**Exercise prompt**
Write out the data below exactly, beginning with the first line and ending once the line that has "Shigarachi (136, 1762)" is written.
------------------------------
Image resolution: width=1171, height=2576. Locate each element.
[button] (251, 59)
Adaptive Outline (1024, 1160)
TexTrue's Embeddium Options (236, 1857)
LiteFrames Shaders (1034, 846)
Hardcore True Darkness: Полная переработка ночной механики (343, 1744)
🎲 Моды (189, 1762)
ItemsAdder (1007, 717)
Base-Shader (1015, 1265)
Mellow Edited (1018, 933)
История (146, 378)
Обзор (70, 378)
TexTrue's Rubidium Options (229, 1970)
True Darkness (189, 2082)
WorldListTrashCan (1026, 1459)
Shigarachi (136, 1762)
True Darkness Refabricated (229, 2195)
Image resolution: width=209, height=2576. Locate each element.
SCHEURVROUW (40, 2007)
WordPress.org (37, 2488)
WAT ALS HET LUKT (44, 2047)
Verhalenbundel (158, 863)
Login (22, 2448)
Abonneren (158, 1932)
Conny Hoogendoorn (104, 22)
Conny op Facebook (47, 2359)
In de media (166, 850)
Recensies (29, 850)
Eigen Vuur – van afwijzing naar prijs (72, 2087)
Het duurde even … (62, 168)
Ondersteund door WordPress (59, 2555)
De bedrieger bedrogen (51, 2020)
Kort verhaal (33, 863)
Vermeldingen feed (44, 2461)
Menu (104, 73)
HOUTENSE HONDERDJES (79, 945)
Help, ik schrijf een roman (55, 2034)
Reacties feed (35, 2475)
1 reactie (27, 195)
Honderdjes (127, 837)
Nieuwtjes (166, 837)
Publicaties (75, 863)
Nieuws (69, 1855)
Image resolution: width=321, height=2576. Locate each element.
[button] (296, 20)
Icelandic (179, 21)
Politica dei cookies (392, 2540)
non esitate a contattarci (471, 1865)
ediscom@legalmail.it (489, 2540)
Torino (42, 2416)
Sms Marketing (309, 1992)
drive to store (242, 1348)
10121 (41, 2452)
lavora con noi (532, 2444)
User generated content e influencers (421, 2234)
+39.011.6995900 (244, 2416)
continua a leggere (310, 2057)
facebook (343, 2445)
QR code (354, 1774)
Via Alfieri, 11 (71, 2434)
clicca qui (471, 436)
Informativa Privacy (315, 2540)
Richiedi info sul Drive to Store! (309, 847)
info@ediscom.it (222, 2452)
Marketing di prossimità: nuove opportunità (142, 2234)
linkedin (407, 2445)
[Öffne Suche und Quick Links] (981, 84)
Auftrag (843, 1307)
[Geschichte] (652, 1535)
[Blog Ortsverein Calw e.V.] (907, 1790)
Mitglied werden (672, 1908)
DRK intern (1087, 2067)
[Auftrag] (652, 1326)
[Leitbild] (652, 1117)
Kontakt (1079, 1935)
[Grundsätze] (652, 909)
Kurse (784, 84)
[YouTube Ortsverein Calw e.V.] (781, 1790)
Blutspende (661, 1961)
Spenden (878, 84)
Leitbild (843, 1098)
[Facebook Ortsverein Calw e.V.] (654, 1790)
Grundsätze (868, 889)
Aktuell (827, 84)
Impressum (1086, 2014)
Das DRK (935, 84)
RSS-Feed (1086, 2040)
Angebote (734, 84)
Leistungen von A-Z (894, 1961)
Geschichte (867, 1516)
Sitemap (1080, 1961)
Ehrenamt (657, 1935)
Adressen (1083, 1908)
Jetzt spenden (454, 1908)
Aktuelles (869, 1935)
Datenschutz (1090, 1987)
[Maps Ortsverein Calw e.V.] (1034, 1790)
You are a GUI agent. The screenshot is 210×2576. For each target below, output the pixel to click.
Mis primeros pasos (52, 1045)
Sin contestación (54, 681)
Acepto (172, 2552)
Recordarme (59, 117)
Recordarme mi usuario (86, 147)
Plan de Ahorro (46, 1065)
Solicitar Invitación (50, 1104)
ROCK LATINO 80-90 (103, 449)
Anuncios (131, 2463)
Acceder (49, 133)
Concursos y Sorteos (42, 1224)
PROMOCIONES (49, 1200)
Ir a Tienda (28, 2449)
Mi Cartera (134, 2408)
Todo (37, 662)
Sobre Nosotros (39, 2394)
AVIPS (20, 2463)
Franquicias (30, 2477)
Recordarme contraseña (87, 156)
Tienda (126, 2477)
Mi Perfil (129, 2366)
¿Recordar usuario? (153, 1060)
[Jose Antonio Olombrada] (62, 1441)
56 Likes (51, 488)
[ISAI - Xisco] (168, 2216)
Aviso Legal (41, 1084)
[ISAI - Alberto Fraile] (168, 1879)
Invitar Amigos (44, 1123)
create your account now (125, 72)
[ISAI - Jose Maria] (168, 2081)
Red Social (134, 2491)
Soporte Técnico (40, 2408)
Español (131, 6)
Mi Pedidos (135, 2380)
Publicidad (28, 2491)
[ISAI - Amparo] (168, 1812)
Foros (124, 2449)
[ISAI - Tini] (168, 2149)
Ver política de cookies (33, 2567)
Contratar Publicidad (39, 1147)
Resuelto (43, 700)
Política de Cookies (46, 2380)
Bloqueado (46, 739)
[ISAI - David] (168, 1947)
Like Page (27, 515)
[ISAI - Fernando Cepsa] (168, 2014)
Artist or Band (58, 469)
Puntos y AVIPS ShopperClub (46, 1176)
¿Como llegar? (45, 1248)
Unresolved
------------------------------
**The completed task**
Image resolution: width=1171, height=2576. Locate each element.
[button] (251, 59)
Adaptive Outline (1024, 1160)
TexTrue's Embeddium Options (236, 1857)
LiteFrames Shaders (1034, 846)
Hardcore True Darkness: Полная переработка ночной механики (343, 1744)
🎲 Моды (189, 1762)
ItemsAdder (1007, 717)
Base-Shader (1015, 1265)
Mellow Edited (1018, 933)
История (146, 378)
Обзор (70, 378)
TexTrue's Rubidium Options (229, 1970)
True Darkness (189, 2082)
WorldListTrashCan (1026, 1459)
Shigarachi (136, 1762)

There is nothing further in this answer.